Desire and Disaster in New Orleans:
Tourism, Race and Historical Memory
By Lynnell L. Thomas


New Orleans has long been a place of desire, luring visitors to the city “to do things that they felt they couldn’t do in other places,” said Lynnell L. Thomas.

But along with the pleasures that New Orleans offers — good food, music and other charms — it is a city with a painful past and sometimes disastrous present.

In Desire & Disaster in New Orleans: Tourism, Race and Historical Memory (Duke University Press, 2014), Thomas examines how New Orleans is presented — pre- and post-Katrina — in tourism advertising and through the guided tours that thousands of out-of-towners take every year.

“All of those things that I talk about, I’m a product of and appreciate,” said Thomas, a native of New Orleans. “It is this strange thing of being an insider and also being critical.”

Thomas earned a Master of Liberal Arts from Tulane University in 1997, and then went on to get a PhD from Emory University.

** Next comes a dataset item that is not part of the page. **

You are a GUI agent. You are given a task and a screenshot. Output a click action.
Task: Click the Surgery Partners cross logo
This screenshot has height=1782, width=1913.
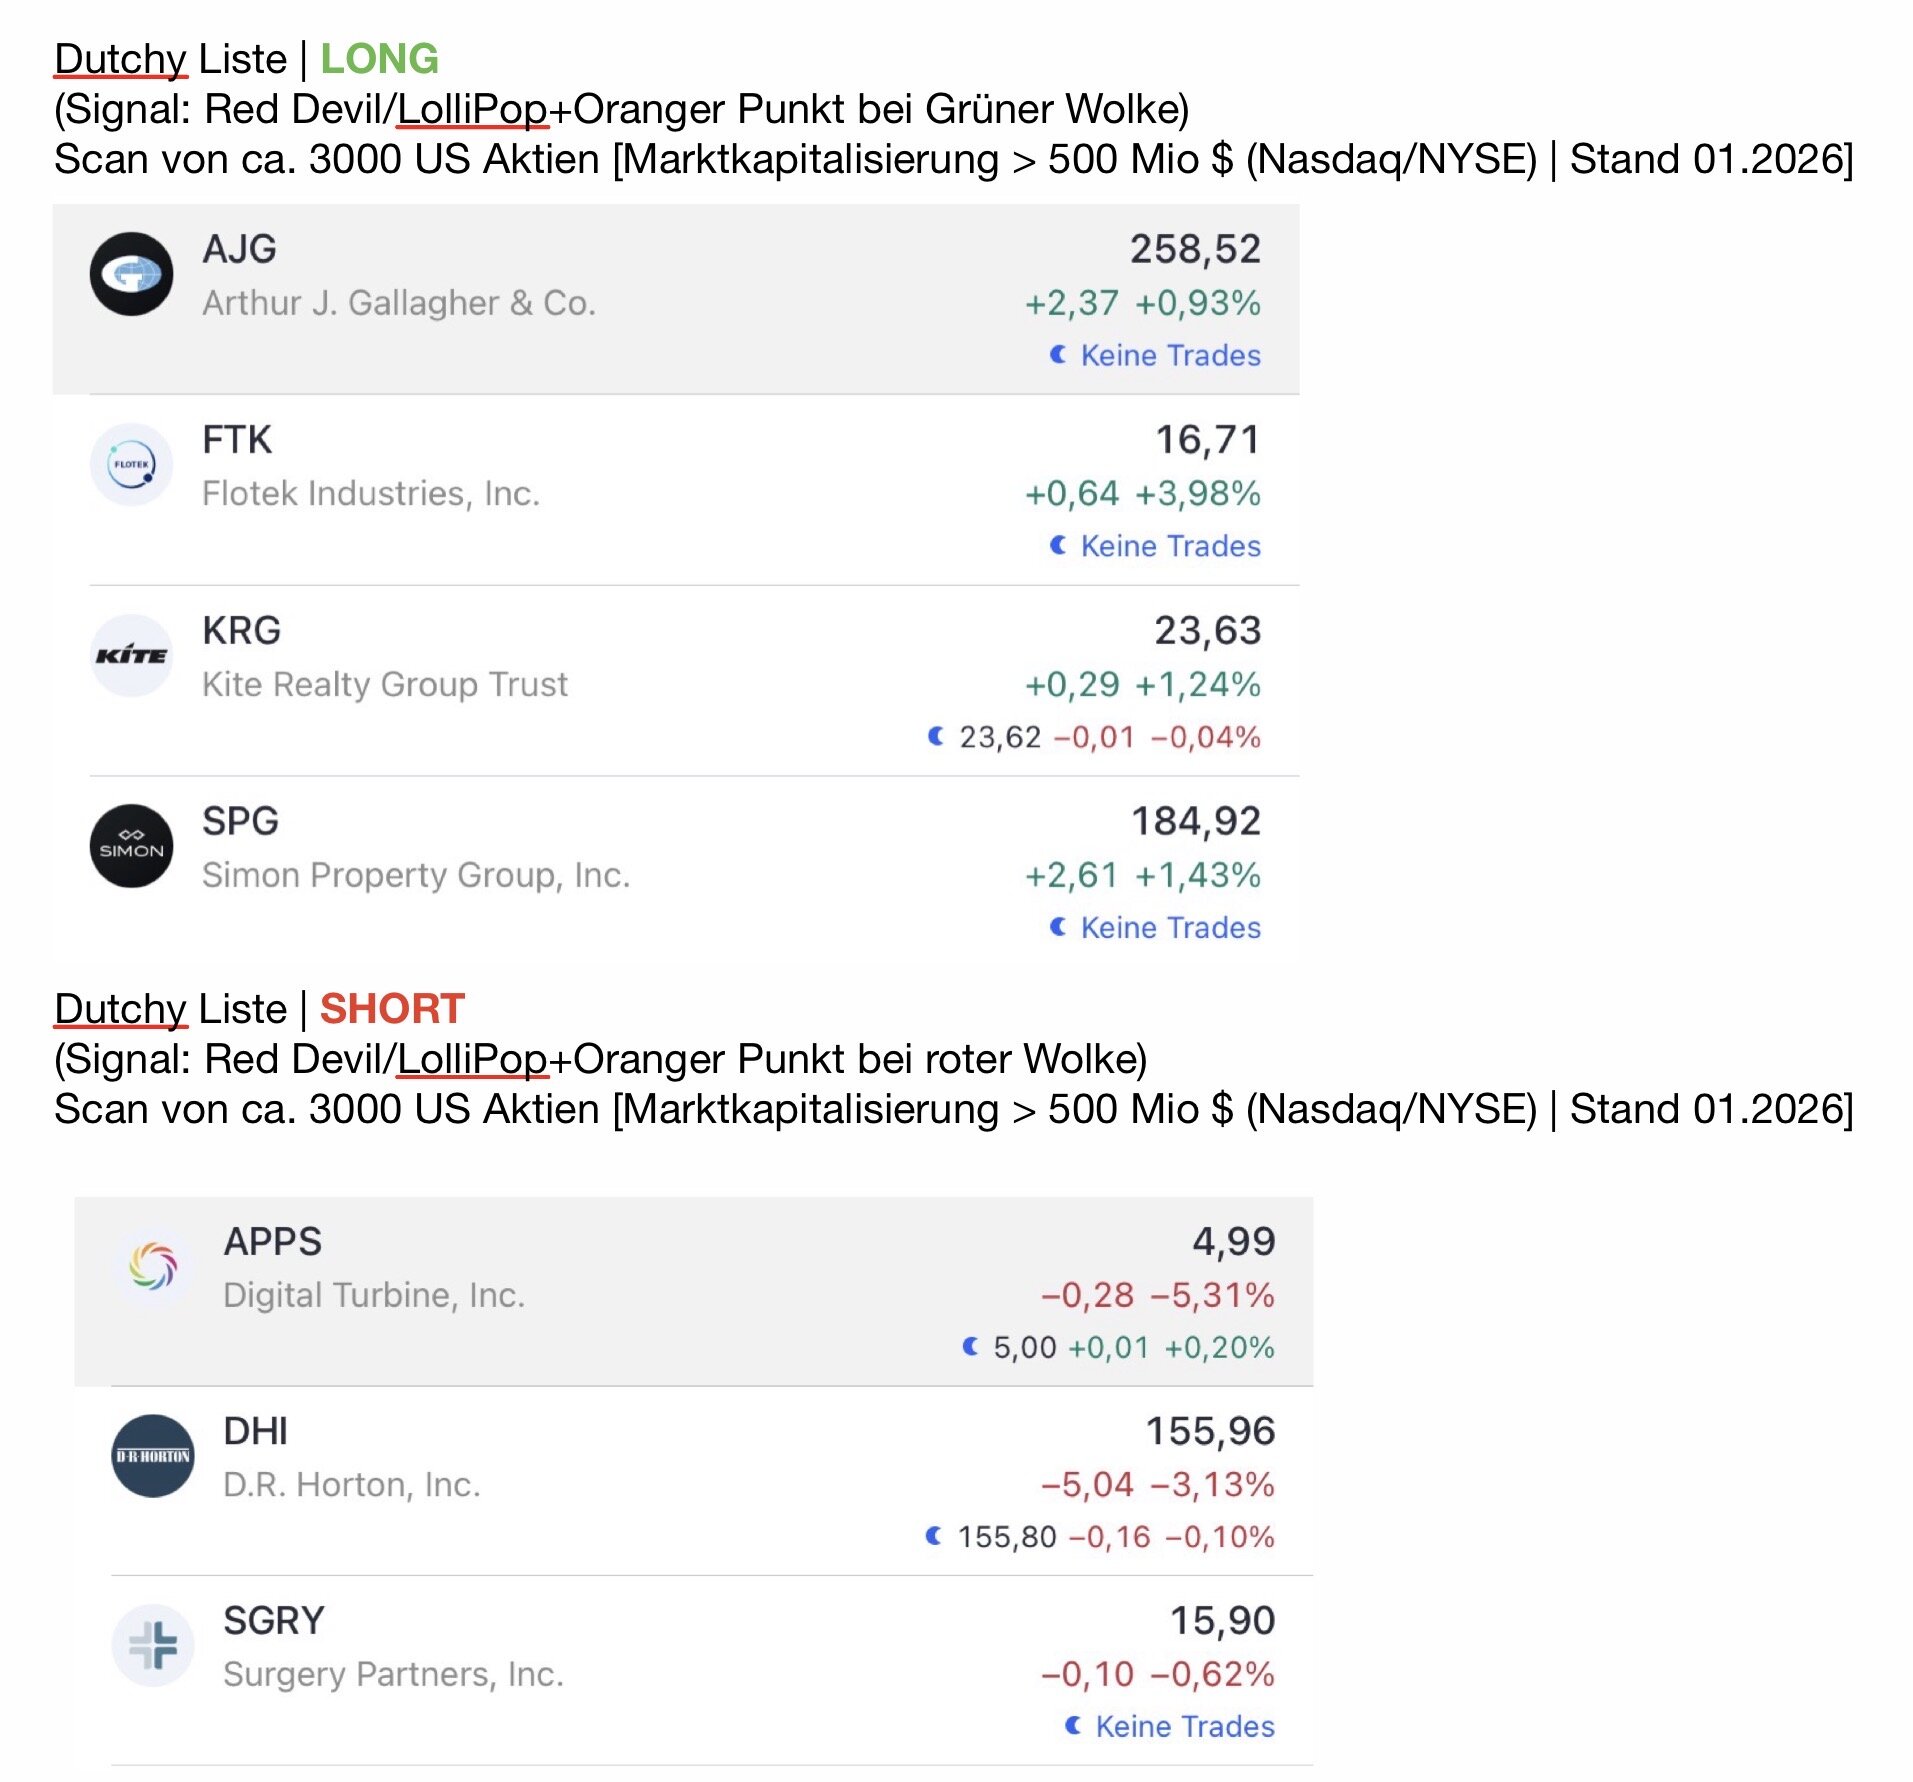pos(153,1645)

She is now an associate professor and chair of American studies at the University of Massachusetts–Boston.

Thomas began to research the mythologies of New Orleans tourism when she discovered “servant” dolls sold in French Quarter souvenir shops.

A tag on a brightly dressed doll, Cleo, Market Lady, described her “high station” in a household that she ran smoothly, “respected by the other servants and loved by the family she served.”

But, wait a second, thought Thomas. These attractive dolls ignore the fact that black women running households on a plantation before the Civil War were not “servants” but instead slaves performing “unpaid, coerced labor to sustain the plantation system.”

It is a disservice to the richness and depth of New Orleans culture to neglect, deny or distort the pain as well as the pleasure that is imbued in it, said Thomas. “It certainly won’t help us preserve it.”